_Dataset entries_
● ● ● ● ●

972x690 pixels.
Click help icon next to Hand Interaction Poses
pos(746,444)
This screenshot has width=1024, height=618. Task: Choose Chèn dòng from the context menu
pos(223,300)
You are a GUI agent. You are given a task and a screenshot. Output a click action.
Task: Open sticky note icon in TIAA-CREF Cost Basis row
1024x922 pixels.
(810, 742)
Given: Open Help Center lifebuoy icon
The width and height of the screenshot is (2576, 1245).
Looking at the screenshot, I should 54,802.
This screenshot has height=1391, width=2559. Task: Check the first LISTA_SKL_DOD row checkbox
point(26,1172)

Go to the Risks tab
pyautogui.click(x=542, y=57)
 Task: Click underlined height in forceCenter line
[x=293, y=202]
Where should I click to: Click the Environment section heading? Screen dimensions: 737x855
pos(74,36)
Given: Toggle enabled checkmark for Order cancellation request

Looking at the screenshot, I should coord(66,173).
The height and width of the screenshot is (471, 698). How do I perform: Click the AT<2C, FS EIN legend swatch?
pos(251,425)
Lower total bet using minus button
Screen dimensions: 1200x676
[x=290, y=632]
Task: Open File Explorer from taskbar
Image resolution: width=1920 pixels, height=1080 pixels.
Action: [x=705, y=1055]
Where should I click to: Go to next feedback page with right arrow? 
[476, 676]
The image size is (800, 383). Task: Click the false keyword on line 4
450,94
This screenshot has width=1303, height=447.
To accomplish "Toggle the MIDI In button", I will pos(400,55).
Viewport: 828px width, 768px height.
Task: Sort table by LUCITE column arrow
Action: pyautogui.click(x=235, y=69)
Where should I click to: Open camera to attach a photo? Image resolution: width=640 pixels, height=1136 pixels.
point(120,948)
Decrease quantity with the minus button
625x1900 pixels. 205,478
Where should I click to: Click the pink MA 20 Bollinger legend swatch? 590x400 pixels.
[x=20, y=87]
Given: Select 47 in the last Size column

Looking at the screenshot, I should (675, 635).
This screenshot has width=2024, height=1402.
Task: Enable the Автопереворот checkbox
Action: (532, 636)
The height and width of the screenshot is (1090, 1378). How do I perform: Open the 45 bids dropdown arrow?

● ● ● ● ●

Report each line of the records above that contains the string "from", treating uppercase and lowercase letters as distinct.

This screenshot has width=1024, height=618. Task: Choose Chèn dòng from the context menu
Task: Open File Explorer from taskbar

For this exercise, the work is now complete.